Yes, one has and must have an understanding for the benign city police officers, who must obediently carry out the orders of their superiors. As one would appreciate in such a command structure not carrying out orders is a serious act of indiscipline and disobedience. But one must also have an understanding of the plight of the victims, the homeless whose only recourse are these makeshift homes on what may appear as pockets of no-man’s land. At times the vigour and force unleashed upon these poor homeless and wretched people, is more than what is necessary. In most cases they do not find themselves in their state of poverty, squalor and homelessness willfully, but are mere victims of circumstances, or the legacy of the post-independence dispensation, coupled with the continued economic injustices and inequalities they face. What is even more distressing is the fact that the dismantling of shacks more often than not is targeted against absentee shack dwellers. But the strangest thing is for our city mothers and fathers to order such inhuman actions against fellow citizens. They know very well the problems and challenges they as policy makers have been experiencing in providing for the wretched who have been running away from poverty and squalor in our rural hinterlands in search of greener pastures in the urban centres.

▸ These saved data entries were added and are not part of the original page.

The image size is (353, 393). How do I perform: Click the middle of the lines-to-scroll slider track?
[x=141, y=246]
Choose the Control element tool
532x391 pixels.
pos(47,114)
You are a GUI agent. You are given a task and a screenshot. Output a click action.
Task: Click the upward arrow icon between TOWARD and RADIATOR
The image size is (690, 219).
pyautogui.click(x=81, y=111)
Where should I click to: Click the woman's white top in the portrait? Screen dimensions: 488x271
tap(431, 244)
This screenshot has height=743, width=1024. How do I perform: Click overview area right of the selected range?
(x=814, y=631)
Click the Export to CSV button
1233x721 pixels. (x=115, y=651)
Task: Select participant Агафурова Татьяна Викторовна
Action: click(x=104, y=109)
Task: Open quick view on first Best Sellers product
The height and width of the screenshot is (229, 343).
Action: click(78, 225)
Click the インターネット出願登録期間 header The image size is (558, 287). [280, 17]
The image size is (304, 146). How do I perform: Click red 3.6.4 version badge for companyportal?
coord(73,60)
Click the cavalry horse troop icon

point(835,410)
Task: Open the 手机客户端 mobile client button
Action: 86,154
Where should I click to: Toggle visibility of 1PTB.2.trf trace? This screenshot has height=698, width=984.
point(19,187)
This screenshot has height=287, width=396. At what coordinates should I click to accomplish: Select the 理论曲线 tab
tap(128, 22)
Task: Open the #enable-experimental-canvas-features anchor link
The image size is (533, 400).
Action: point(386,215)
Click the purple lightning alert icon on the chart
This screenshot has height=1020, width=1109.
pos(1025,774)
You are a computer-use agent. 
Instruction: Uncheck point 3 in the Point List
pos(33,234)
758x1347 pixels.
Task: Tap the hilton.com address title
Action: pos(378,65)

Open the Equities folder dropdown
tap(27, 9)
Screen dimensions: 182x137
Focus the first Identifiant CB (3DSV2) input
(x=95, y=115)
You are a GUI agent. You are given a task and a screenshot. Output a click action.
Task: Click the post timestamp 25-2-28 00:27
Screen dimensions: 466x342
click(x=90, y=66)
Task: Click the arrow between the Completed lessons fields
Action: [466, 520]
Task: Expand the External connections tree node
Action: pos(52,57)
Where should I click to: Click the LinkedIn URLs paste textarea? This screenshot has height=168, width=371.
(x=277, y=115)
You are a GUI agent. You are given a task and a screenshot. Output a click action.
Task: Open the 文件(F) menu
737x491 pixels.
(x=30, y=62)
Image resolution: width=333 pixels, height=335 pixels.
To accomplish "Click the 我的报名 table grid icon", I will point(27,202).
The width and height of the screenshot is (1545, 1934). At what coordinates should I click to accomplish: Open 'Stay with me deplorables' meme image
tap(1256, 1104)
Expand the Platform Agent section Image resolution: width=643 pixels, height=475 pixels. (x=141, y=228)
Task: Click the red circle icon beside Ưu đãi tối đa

Also, is there any guarantee that those so targeted are shack barons? It appears that often our city mothers and fathers are also oblivious to the realities of their fellow citizens, the wretched of this country.
The reality is that one in three families in the capital live in shacks with an estimated 30 000 people in the capital living in such conditions. And the illusion that the sad reality of poverty and deprivation in this country shall be reversed by dismantling these shacks, is absurd. This is nothing but an illusory illusion. Of course we are aware that the City Police officers act on the orders and the active connivance and acquiescence of our city mothers and fathers. However, no amount of heavy-handed action shall take away the squalor and poverty so rife in our communities. More than anything else these squatters are driven into such housing conditions as pertain to many of our mushrooming informal settlements, whether here in the city, or any other town for that matter countrywide, other than by their pitiful living conditions.
The stark reality of poverty in this country, seems to find little appreciation or resonance, let alone sympathy, among our city mothers and fathers, including the not to mention the city’s law enforcement officers, who do not seem to whimper when depriving fellow residents of their shelter, which they have erected at great cost to them and which may take, who knows, ages before they can scrape together the necessary building materials to rebuild. And this is a reality that our city mothers and fathers must begin to fathom.
At times the deconstruction, demolition and destruction of these shelters appear to be the most convenient or easiest course of action that our city mothers and fathers can conceive. Surely, one must admit it cannot be easy for the pride and image of our city mothers and fathers to be guardians of people living in shacks, and feeding from rubbish dumps. But the sooner they swallow their pride, the better foe all of us, after all what pride may they be left with or to speak of and about in the face of the pitiful conditions of their people? Therefore squaring up to the realities of our fellow citizens on the fringes, and addressing their plight with the resolve and determination that it deserves, rather than resorting to the undue flexing of muscle and the swinging of clubs maybe the right course of action.
The heavy handed action of the authorities against people who refuse to be downed and have been providing for themselves through their own efforts, cannot be termed leadership by any definition or stretch of the imagination.